En todo caso, la memoria no me interesa o preocupa de la misma forma que a los políticos (para la venganza) o a las parejas (para echar en cara algo si se da la ocasión), sino como absoluto fundamento de una existencia provechosa. Al menos para mí, resulta obvio que cuanto menos somos capaces de recordar, mayores posibilidades tenemos de orientarnos de forma irresponsable: el riesgo de releer involuntariamente el mundo, una y otra y otra vez, sin ser capaces de renovar nuestra mirada, nos introduce, como a niños insulsos en un tiovivo destartalado, en una circularidad pueril, anuladora.

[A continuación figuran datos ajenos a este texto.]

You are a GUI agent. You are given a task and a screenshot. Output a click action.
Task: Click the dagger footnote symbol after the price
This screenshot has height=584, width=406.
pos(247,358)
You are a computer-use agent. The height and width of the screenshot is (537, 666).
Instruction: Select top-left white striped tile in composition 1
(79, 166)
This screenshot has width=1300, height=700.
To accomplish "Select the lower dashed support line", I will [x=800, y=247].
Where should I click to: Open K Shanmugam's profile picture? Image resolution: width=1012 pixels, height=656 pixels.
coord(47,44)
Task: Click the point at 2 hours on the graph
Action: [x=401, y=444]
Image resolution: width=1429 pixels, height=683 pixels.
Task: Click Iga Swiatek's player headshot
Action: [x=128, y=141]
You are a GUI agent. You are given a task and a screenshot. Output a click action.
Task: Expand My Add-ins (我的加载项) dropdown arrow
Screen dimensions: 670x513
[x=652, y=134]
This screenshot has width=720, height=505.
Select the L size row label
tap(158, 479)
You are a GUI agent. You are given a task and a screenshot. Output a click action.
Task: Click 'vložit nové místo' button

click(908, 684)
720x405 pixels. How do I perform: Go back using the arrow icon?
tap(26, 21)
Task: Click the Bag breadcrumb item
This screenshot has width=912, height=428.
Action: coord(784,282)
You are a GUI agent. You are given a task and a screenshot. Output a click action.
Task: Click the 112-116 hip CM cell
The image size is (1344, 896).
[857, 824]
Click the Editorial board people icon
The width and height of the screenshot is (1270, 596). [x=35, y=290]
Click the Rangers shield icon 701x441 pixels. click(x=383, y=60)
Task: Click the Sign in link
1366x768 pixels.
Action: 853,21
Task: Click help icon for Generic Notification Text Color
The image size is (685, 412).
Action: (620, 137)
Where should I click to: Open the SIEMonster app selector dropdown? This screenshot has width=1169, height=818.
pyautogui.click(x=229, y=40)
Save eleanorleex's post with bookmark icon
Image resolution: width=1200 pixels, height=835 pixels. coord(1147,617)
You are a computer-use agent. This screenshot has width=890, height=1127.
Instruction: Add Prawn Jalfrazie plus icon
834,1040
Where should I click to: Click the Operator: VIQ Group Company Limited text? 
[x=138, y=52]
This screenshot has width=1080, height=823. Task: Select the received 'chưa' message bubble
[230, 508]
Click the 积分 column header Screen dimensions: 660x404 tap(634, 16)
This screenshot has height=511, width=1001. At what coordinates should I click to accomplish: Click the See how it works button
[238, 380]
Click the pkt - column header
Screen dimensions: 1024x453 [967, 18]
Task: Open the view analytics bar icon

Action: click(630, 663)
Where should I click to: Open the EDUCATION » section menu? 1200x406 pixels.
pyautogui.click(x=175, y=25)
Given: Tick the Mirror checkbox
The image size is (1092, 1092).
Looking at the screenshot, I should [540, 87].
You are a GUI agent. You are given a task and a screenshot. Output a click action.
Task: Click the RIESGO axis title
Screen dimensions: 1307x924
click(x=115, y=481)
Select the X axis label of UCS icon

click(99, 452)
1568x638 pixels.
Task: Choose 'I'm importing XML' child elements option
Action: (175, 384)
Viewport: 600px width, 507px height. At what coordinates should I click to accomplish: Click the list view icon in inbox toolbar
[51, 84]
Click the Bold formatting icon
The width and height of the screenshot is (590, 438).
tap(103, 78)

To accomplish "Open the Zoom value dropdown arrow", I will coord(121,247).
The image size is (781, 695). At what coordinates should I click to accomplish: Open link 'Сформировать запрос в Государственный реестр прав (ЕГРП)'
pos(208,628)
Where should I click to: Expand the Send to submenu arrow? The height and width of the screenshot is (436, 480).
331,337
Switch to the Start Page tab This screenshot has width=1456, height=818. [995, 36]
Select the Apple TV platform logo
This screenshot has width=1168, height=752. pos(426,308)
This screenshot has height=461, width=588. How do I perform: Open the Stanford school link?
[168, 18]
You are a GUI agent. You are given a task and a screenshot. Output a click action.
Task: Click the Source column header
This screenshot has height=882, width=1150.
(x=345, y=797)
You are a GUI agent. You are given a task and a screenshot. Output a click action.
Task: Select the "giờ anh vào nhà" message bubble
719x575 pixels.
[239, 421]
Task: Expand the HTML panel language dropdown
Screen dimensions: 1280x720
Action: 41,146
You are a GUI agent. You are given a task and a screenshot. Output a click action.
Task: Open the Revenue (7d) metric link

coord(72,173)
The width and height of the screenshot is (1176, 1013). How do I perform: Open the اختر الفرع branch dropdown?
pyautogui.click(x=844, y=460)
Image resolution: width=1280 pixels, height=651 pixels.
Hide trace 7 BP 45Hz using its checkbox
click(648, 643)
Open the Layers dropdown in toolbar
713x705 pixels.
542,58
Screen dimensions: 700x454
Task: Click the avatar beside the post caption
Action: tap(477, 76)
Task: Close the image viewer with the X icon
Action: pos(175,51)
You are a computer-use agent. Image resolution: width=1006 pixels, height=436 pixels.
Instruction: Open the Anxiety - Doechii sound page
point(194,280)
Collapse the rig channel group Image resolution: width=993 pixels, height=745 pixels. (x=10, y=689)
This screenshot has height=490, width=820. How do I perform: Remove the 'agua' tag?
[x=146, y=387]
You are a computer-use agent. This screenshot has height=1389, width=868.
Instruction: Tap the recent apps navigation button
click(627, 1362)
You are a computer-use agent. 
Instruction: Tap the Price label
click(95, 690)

Además, todo lo valioso que ha conseguido el mundo hasta hoy nace de la capacidad que tenemos de recordar: desde la literatura hasta la medicina, la física o la agronomía, toda conquista auténtica hecha por la humanidad se debe a que no olvidamos lo que nos precede, a que somos capaces de salir de las circunstancias arbitrárias de nuestro tiempo y apoyarnos en los logros de innumerables hombres y mujeres que despejaron tramos anteriores del camino que hoy vamos recorriendo nosotros. Tenía razón Bernardo de Chartres cuando decía que somos como enanos a hombros de gigantes: la memoria es un gigante que, si se desvanece, nos dejará caer para acabar como chicles en el suelo.
Por eso, al menos para mí, la memoria es un agradecimiento constante, y por eso precisamente las enfermedades que se ensañan con la memoria individual son aniquiladoras, miserables, desagradecidas siempre: te hacen olvidar a las personas que amas, y eso, más que otra cosa, es imperdonable. Es imposible pensar, vivir con autonomía, si no hay un cosmos de recuerdos que nos sostenga, y si no pensamos, si no podemos pensar y repensar, no dejamos de ser más que un bulto, un mineral al que le crecen las uñas.
Creo que adquirí, gradualmente, un mayor respeto e interés por la memoria al leer asombrado, desde mi adolescencia, textos tan dispares y necesarios como las indagaciones que hicieron en sus propias vidas Joseph Brodsky, Arthur Koestler, Thomas Bernhard, Susan Sontag, Bertrand Russell o Paula Fox. Pocas cosas son tan hermosas y complicadas como hacer arqueología en uno mismo (o asistir a cómo la hacen otros) para ver por qué está uno como está, cómo ha llegado a ser lo que es. Por eso aquel hombre, con su mirada atenta a los movimientos de los pájaros, como si quisiese coger alguno en un descuido y guardárselo en el bolsillo, lejos de divertirme con su anécdota expresada con total naturalidad, me pareció que se estaba difuminando lentamente en los vacíos de su memoria a pocos centímetros de mí.
Ya se iba poniendo el sol cuando se levantó del banco, sin haber dicho mucho más mientras nosotros estuvimos allí, acompañado de un leve quejido y un esforzado arrastrar de pies. Avanzó lentamente cuesta abajo, añadiendo antes, eso sí, que la única ventaja que le veía a su situación era que la pensión no se le iba en libros, porque a él le gustaba mucho leer.
A veces me da por pensar que yo tengo que leer por él, por los que ya no pueden ni podrán hacerlo. Y a veces también me da por pensar que la memoria tiene la consistencia de esas nubes que se deshacen ante nuestros ojos, sin quererlo, al morir el día.